Дело было около полудня. Палач забрался на свой небесный престол. Сахара сияла языками пламени, марево кружило головы, пропекая насквозь огнем геенны обмотанные чалмами головы. И в такой вот момент на него выскочил босоногий мальчишка, почти голый, с непокрытой головой, весь вымазанный грязью, в синяках и в ранах — весь он был в поту, в крови, обхватил руками его колени, прося защиты. Своими ладошками, черными от грязи, всем своим голым, покрытым слоем пыли тельцем он испачкал голубое одеяние Ухи. Весь торжественный вид красавца пошел насмарку, был нещадно испоганен, но это не было единственной причиной, по которой взорвался Уха в тот день — несносный жар, разливавшийся с неба, сыграл свою гадкую роль.

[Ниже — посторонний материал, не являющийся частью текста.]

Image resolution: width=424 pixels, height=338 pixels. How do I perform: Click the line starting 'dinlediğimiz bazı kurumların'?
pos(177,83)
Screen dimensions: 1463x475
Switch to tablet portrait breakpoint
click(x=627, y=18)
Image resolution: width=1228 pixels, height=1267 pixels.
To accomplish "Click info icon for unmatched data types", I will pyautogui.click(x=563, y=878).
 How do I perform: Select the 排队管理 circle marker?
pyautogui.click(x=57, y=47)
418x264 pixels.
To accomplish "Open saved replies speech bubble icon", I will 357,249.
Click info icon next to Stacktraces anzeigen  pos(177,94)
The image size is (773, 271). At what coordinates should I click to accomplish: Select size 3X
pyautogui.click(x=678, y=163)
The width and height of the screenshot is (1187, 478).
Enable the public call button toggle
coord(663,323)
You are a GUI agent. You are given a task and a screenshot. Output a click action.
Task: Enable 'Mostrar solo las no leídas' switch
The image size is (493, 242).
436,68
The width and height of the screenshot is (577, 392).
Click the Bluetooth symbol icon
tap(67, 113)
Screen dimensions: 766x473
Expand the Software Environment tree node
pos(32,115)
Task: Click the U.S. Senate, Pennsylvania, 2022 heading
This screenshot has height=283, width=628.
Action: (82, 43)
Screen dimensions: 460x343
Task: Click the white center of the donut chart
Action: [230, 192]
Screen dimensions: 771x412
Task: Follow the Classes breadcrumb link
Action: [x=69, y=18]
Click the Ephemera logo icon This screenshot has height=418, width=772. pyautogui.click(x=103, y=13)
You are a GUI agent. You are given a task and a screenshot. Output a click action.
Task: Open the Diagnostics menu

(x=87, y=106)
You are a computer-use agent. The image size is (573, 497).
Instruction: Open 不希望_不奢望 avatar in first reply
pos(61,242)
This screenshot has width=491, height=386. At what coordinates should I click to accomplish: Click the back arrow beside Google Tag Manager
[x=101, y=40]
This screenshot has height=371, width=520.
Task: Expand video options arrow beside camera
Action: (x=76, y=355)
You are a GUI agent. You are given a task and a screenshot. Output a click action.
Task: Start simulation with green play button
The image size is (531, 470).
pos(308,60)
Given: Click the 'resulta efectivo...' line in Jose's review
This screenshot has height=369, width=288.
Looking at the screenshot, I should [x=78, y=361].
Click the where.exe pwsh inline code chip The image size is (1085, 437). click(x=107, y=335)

Он и сам не знал, как влепил мальчишке пощечину и швырнул его другой рукой назад, к преследовавшим его злодеям. Противники облепили того со всех сторон, связали его жесткой пальмовой веревкой и выволокли на пекло, по острому щебню, с намерением потаскать и бросить в колодец. Эта расправа вполне могла произойти, если бы гадалка вдруг не опомнилась и не остановила травлю — ее как раз ужалил скорпион, и она узрела в этом знак небес.
Юный марабут простил все издевательства своим малым сверстникам, но — какая это разница! — простить взрослому человеку его несправедливость он не мог…
3
Только дервиш отказывался принимать мусульманскую милостыню — садаку.